In my experience, the internet shrinks the world, whittling our sense of scale. Everything is on a screen now, and so many of us have very small screens indeed in our hands. I’m curious to see where this leads us. I know that when I look at thumbnails on screen, I often don’t have any sense of the actual size. Art, in particular, is often absent internal/external cues or references as to size. Sure, I can sometimes look up the dimensions of the original, but numbers are not very sensational.
On this blog, I do a fair amount of marco-photography, making, essentially, small things bigger. This is partially technologically determined, since my camera doesn’t have a long lens, but also because I want to bring things like seeds, seedpods, feathers, arthropods, etc. into focus, by which I mean your consciousness, or at least your attention.
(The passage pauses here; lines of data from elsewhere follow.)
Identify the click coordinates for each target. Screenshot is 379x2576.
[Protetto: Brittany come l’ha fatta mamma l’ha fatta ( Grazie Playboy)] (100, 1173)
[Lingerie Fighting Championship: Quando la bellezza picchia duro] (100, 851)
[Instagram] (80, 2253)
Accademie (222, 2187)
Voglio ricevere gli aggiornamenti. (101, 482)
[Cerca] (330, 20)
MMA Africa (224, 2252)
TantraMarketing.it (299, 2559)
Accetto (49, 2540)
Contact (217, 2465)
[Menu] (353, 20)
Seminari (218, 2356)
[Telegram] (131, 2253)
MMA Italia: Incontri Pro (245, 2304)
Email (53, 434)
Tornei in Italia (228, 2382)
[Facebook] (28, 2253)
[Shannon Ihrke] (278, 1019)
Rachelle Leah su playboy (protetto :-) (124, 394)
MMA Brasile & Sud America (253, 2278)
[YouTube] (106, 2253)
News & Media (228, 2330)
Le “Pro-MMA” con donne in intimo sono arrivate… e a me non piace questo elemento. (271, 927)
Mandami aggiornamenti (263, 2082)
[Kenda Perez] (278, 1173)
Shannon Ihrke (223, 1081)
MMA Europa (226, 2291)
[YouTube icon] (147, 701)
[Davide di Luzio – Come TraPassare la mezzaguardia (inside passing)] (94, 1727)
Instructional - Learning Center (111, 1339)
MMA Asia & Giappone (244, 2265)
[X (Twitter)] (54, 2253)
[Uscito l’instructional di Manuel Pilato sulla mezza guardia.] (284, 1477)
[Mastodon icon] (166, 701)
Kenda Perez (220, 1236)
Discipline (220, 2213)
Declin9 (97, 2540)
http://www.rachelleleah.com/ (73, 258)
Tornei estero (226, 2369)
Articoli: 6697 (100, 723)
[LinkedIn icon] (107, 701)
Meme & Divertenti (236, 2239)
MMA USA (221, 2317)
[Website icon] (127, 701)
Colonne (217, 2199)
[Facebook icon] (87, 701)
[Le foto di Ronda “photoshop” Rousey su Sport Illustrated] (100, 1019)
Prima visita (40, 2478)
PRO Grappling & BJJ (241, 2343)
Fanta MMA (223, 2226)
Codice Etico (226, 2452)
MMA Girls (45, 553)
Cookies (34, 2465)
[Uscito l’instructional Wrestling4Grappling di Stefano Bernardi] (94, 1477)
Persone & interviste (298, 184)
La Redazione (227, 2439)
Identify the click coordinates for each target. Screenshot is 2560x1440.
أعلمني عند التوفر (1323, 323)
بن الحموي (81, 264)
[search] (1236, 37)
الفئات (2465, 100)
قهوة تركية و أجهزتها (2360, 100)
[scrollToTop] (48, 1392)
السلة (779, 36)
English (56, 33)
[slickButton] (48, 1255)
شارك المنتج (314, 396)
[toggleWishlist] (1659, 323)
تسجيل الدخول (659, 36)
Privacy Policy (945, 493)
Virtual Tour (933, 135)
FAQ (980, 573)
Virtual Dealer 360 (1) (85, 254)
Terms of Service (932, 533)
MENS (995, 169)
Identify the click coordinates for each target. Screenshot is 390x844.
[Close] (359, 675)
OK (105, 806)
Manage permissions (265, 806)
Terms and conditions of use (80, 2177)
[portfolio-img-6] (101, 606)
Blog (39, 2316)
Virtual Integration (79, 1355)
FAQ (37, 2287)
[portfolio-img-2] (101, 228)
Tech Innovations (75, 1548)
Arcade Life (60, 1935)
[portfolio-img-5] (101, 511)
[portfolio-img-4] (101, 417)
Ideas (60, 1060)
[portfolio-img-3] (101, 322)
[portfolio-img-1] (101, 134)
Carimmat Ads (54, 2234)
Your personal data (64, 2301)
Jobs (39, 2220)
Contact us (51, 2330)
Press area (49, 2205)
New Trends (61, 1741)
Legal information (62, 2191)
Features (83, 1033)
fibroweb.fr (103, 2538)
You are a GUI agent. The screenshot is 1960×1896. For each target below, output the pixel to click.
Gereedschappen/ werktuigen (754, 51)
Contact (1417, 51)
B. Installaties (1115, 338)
Above is a detail of a drawing by George Boorujy. You may recognize it as a close-up of a Blue Jay. You may also have some sense of the size of this relatively common bird (which is also highly vocal). It’s bigger than a House Sparrow, smaller than an American Crow. About this image, though, you may be hard-pressed to have a sense of the size of it. Because it does exist on paper, not just digitally. Is it field guide-sized, life-sized, poster-sized?
Here’s the artist and his work-in-progress in his studio.
I met George by way of this blog: he was researching Four Sparrow Marsh, which I’ve posted about several times, and which he has an intimate connection with. He did the original artwork for the plaques that detail the local habitat there. Those plaques are slowly being absorbed back into the marsh. He tells that story here, where you can also learn about his NYC Pelagic project.
We had a great visit to his studio, where he’s been working feverishly to prepare for his big show.
Blood Memory, work by George Boorujy, will be shown at P.P.O.W Gallery from March 15-April 14. Mark you calendars.